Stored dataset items
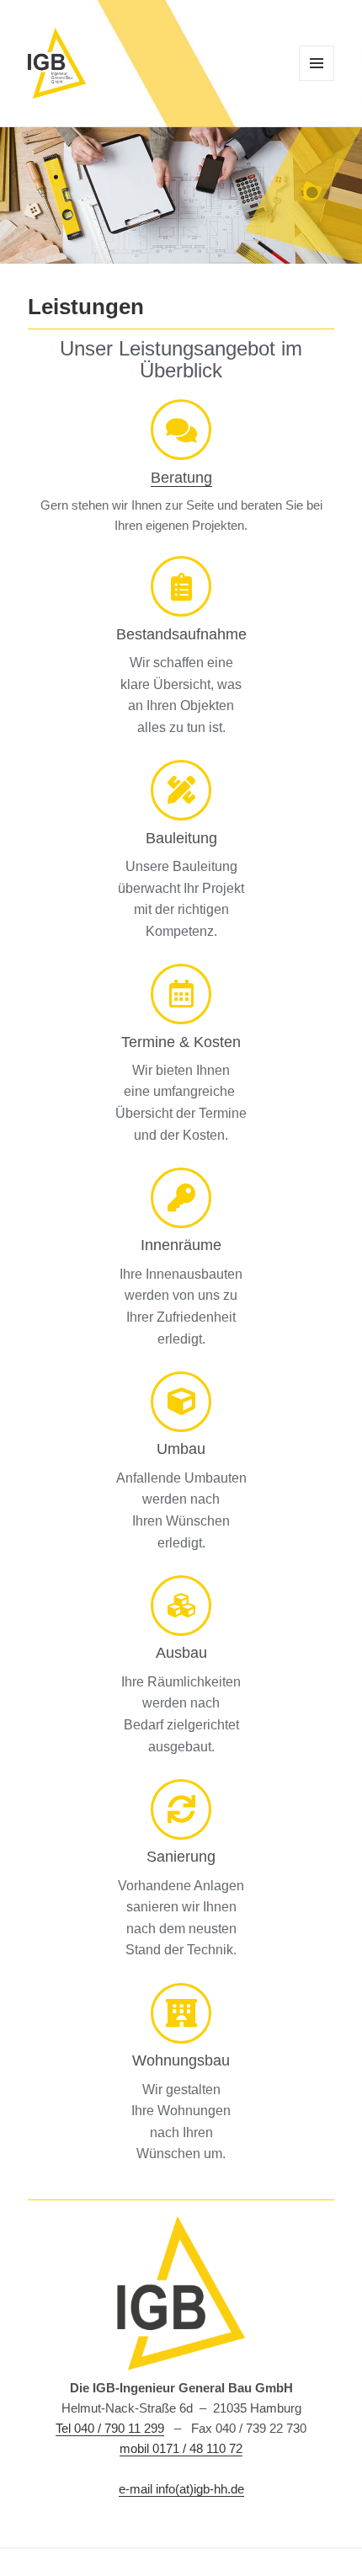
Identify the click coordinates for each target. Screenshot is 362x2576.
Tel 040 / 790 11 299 (110, 2428)
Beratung (181, 477)
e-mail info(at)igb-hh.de (181, 2489)
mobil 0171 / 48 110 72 (181, 2448)
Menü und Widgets (317, 80)
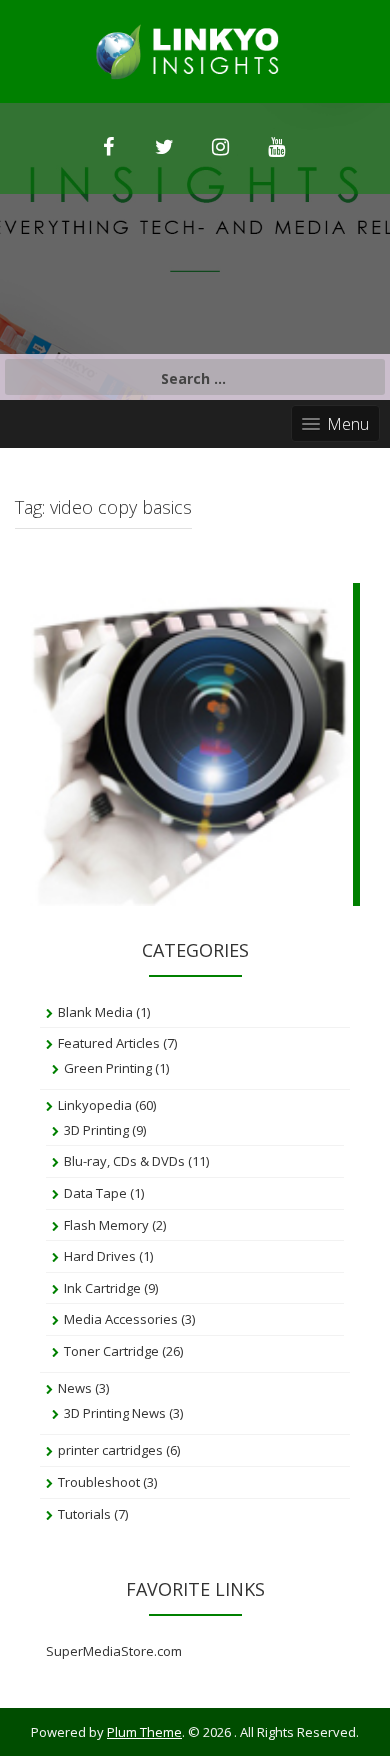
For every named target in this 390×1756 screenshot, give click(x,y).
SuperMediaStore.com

== Required action ==
Retype each line above exactly and leave out any picture.

== Answer for the task ==
Identify the click coordinates for each target. Screenshot is 362x2576.
Tel 040 / 790 11 299 (110, 2428)
Beratung (181, 477)
e-mail info(at)igb-hh.de (181, 2489)
mobil 0171 / 48 110 72 (181, 2448)
Menü und Widgets (317, 80)
For every named target in this 390×1756 screenshot, give click(x,y).
SuperMediaStore.com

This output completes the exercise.